I used to have a love-hate relationship with indoor training. Over winter, when I used to race ‘cross, I was pretty religious about commuting home from work, then hopping straight on my basic, wheel-on trainer for an hour or so of intervals, with nothing to go on but a stopwatch, a resistance dial, and a heart rate monitor.
For reasons I’ve gone into before, I used overtraining as a handy veil for what basically amounted to an eating disorder, and so I don’t massively look back on this time of my riding life with a great deal of fondness, to the point that I avoided indoor training entirely for many years.
Last year, I finally relented, thanks primarily to the offer of a comped subscription to Zwift and the need to actually review some indoor hardware. I wouldn’t go so far as to say it was enjoyable, but I muddled through a handful of sessions and tried to convince myself that racing a random Finn up a pretend volcano on a screen was somehow a substitute for going outside.
This year, though, I’ve come to realise that I don’t want a virtual world. I just want the ease of my basic, wheel-on trainer and some simple interval sessions, but no matter what I try to do to facilitate this, I run into the same painful headaches.
I don’t know my FTP
With my free Zwift membership over, I scratched around for a solution that best represented my needs, and happened upon the Elite Zona, a bar-mounted control pad that allows one to select a workout zone, which directly communicates with one’s smart trainer to change the resistance level to the required level. “Sounds perfect”, I thought to myself, before realising I didn’t know my FTP, which was necessary for the Zona to set the zones correctly.

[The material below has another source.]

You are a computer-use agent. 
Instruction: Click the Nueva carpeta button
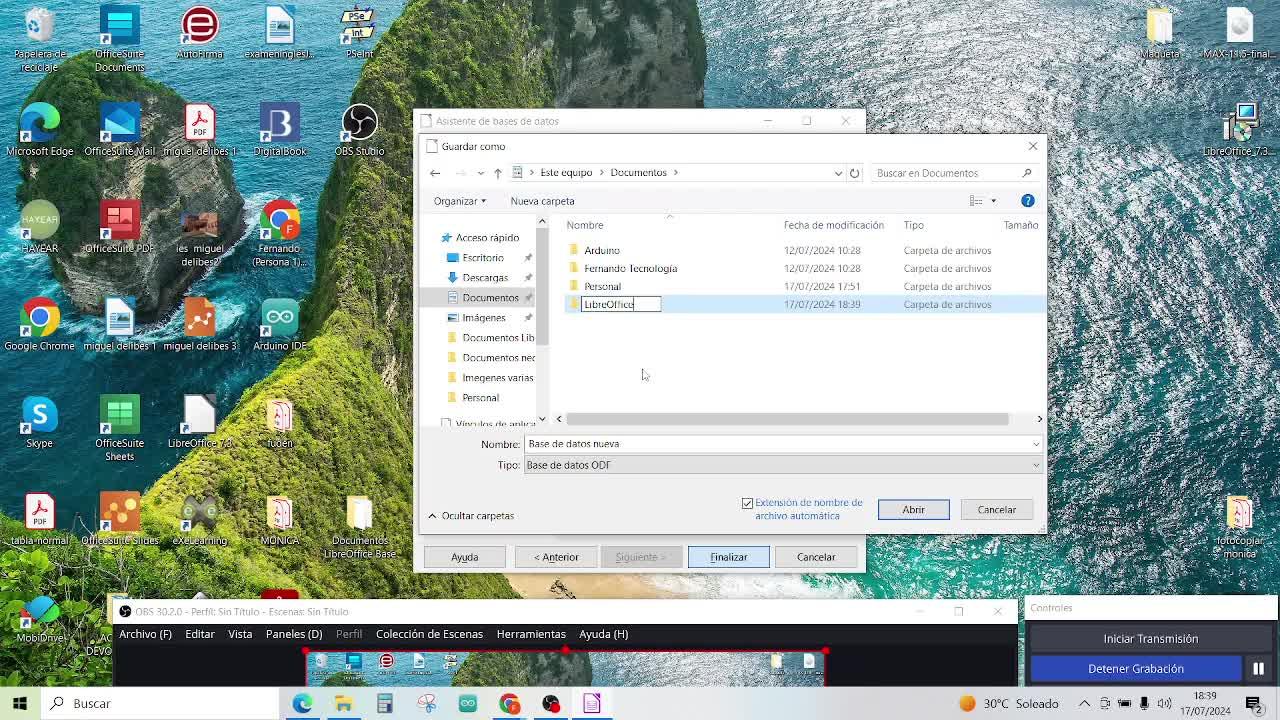542,201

I had my old one from Zwift, but that was a year old, and I’d got a lot fitter in the intervening time thanks to an old injury dissipating. Off to MyWhoosh I went, given it was free, and set about doing an FTP test, which I had to do twice as the first one started at a default, low baseline meaning I maxed out the ramp test, so that was two evenings wasted before I could even use the Zona, but eventually I succeeded in distilling my value as a rider down to a number. (a paltry 259, if you must know).
Once I’d plugged this into the Zona, I could then happily use it to ride at…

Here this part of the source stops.